# What you have to do
Return exactly the lines of the data below, from the one that contains "Фольгированные цифры (173, 444)" through the final line, and leave out every picture.

# Dataset excerpts

● ● ● ● ●

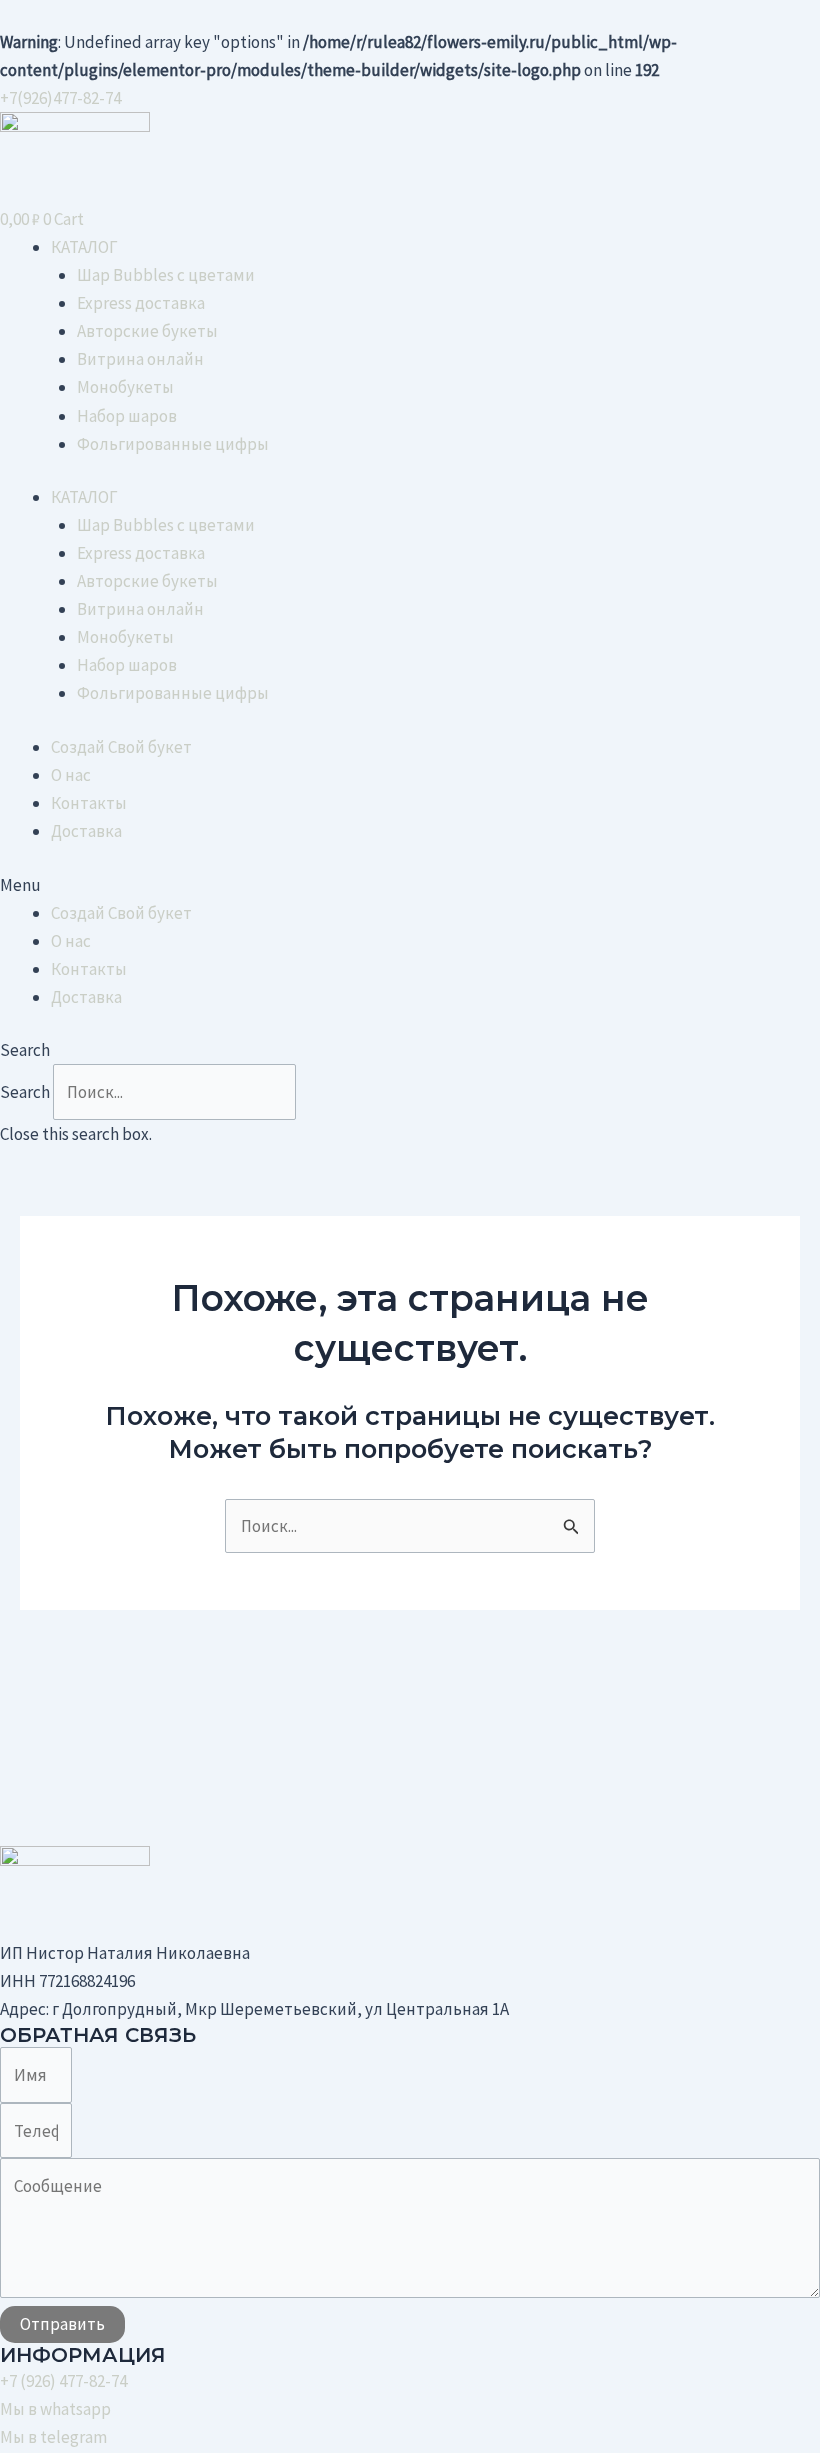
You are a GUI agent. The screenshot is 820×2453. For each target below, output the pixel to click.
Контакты (89, 803)
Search (25, 1092)
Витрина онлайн (140, 359)
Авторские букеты (147, 331)
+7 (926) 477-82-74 (63, 2381)
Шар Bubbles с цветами (166, 275)
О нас (71, 775)
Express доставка (141, 303)
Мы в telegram (53, 2437)
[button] (410, 885)
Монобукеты (125, 387)
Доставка (86, 831)
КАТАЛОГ (84, 247)
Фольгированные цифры (173, 444)
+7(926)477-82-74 (60, 98)
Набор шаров (127, 416)
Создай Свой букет (121, 747)
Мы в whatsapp (55, 2409)
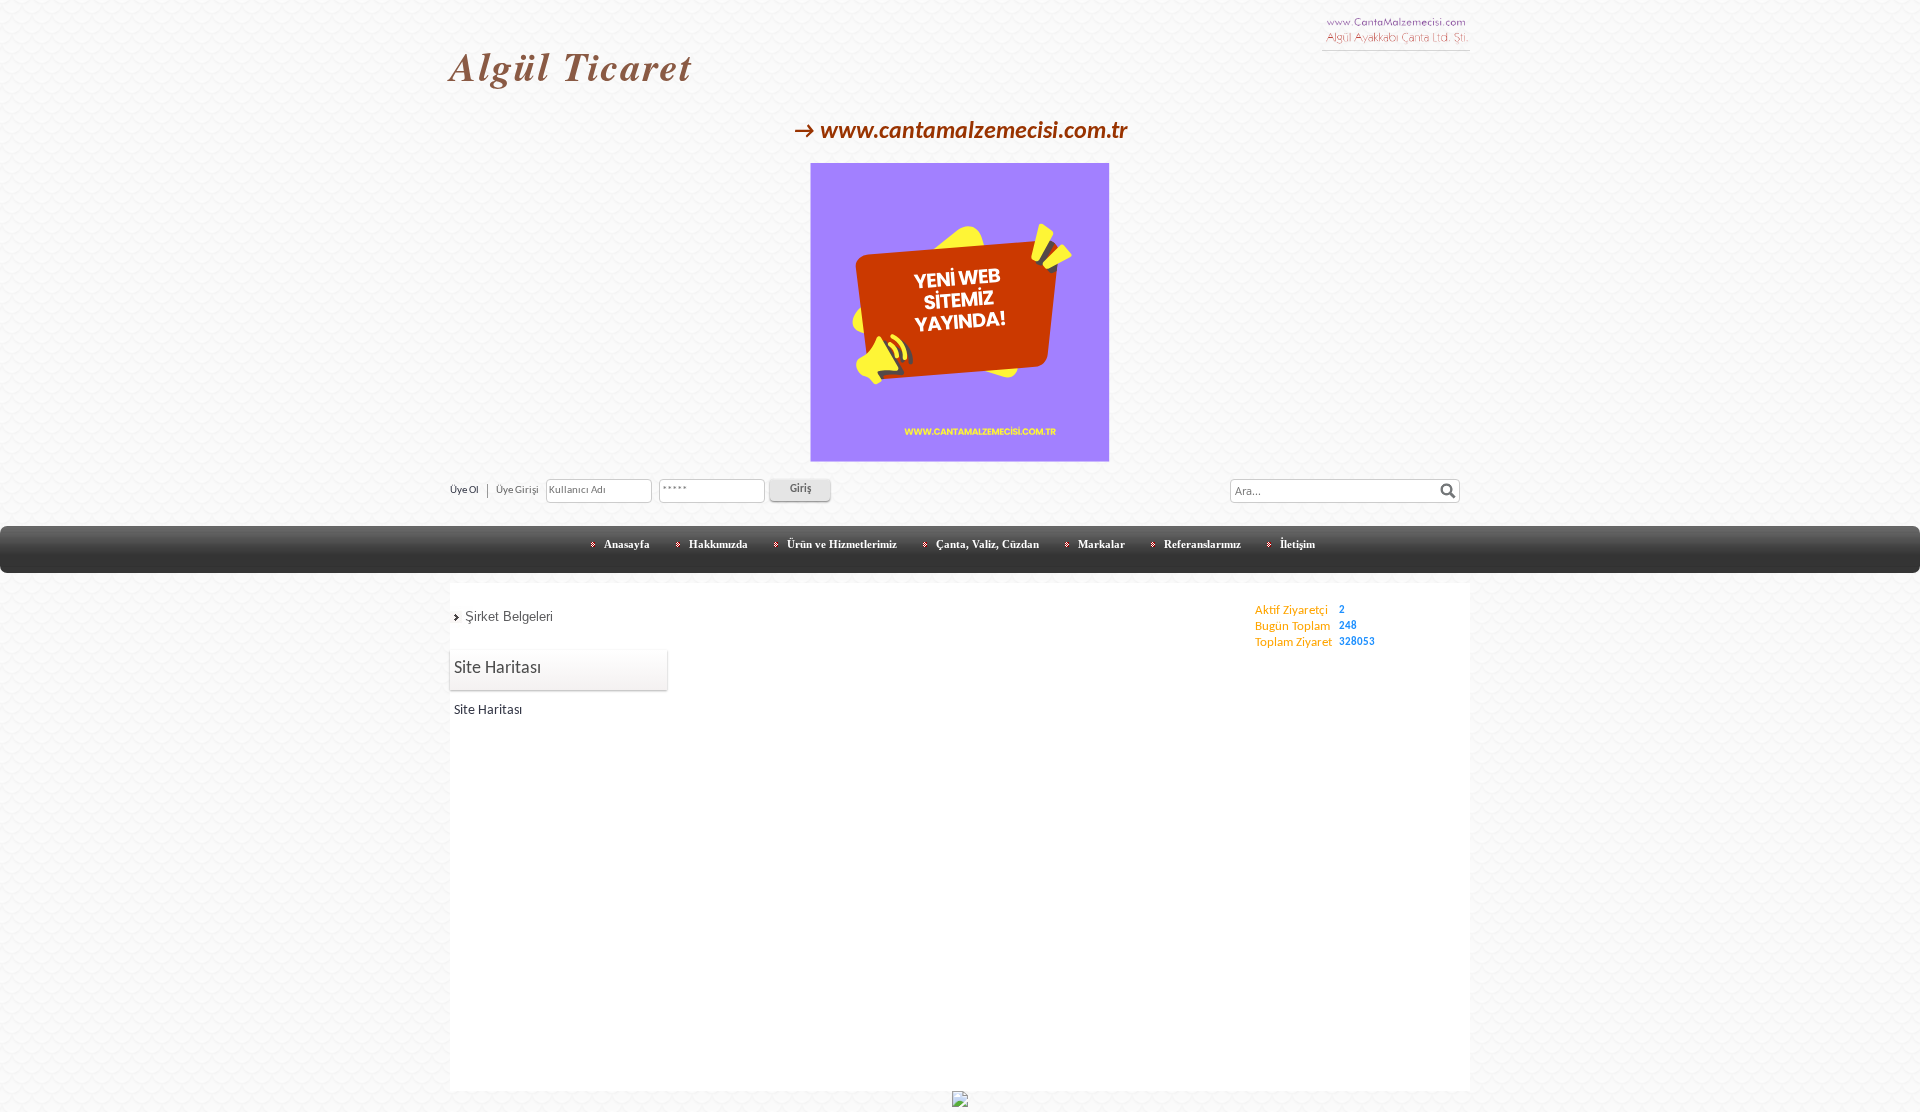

● ● ● ● ●

# Exercise result
Фольгированные цифры (173, 444)
+7(926)477-82-74 (60, 98)
Набор шаров (127, 416)
Создай Свой букет (121, 747)
Мы в whatsapp (55, 2409)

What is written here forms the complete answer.